*** Excerpt to read Section Begins ***
Many hope the results from the survey will lead to positive changes to better support first responders.
The project is a joint venture among the Fairfax County Police Department, the U.S. Marshals Service and Nova Southeastern University, made up of a team of first responders, psychologists and researchers on a shared mission to show the nation what first responders face every day and how it can affect them, says Mills.
Mills gives a breakdown of the benefits anticipated from the National Wellness Survey for Public Safety Personnel:
  • Nationwide: ”We will use the nationwide results to educate the public, the media, and public leaders—we believe that this will improve perceptions of first responders.”
  •  Agency level: “Agencies are also able to use their results to advocate for more supportive resources. The results from the Virginia survey allowed one agency to get funding to hire a psychologist, for example. Other agencies used the results to make internal policy changes. The overall results helped pass a law in Virginia (65.2-107) last year making it easier for first responders to receive treatment for Post Traumatic Stress Disorder (PTSD).”
  • Individual: “We also think that taking the survey is an opportunity for the first responder to reflect on what he or she has been through. They have had to absorb a lot in a short amount of time, leaving little time to reflect or 'unpack' the changes and the hardships.  The survey allows them to think back and, if necessary, reach out for help.”
All responses in the survey are anonymous so that first responders have the protection to speak up without fear of being singled out or stigmatized, according to Mills.
*** Excerpt to read Section Ends ***
Written task: According to the survey text, which three organizations run the project jointly? The data that follows has no connection to the survey text.
*** Information provided Section Begins ***
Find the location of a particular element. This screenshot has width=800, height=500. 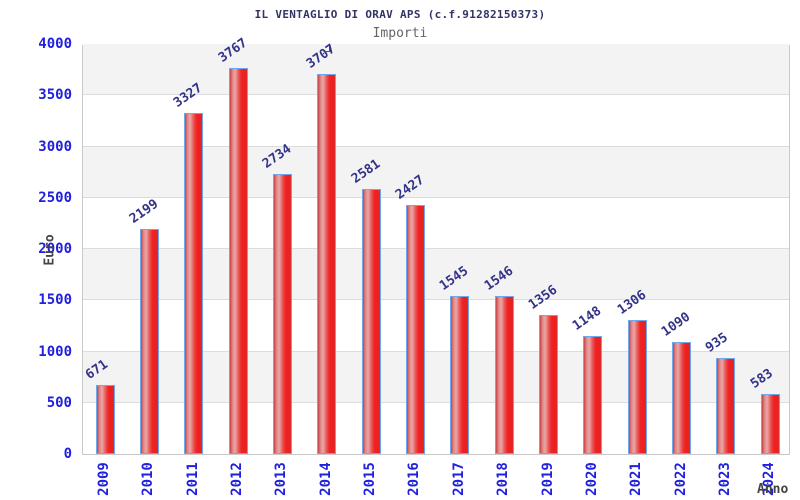

x-tick-label: 2018 is located at coordinates (504, 479).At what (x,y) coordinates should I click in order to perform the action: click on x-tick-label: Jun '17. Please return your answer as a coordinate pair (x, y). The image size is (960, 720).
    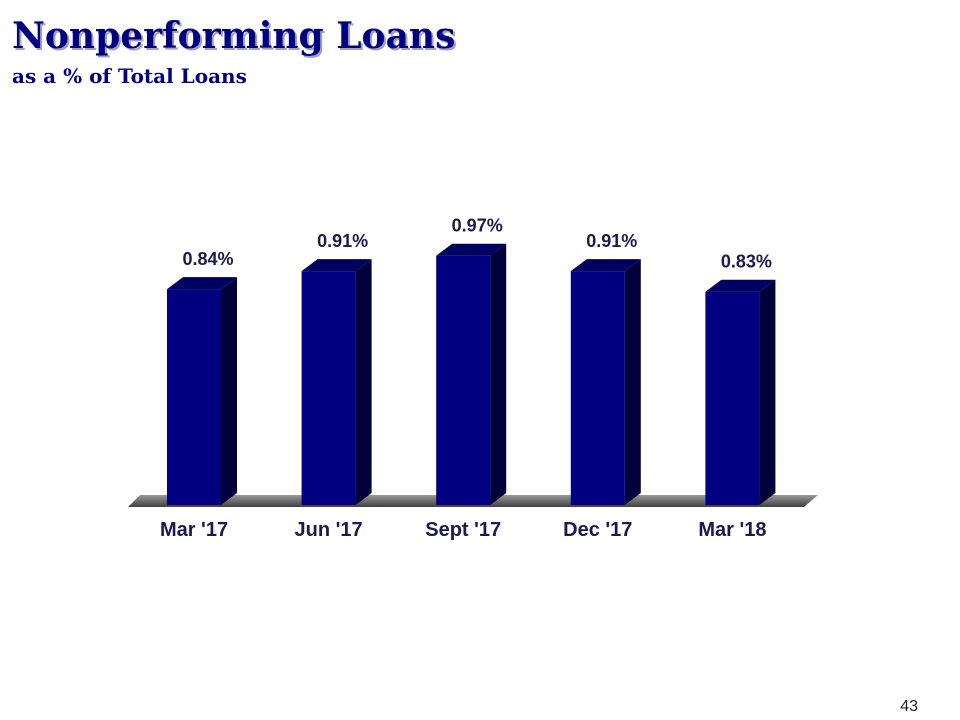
*** Information provided Section Ends ***
Result of the exercise: The Fairfax County Police Department, the U.S. Marshals Service, and Nova Southeastern University.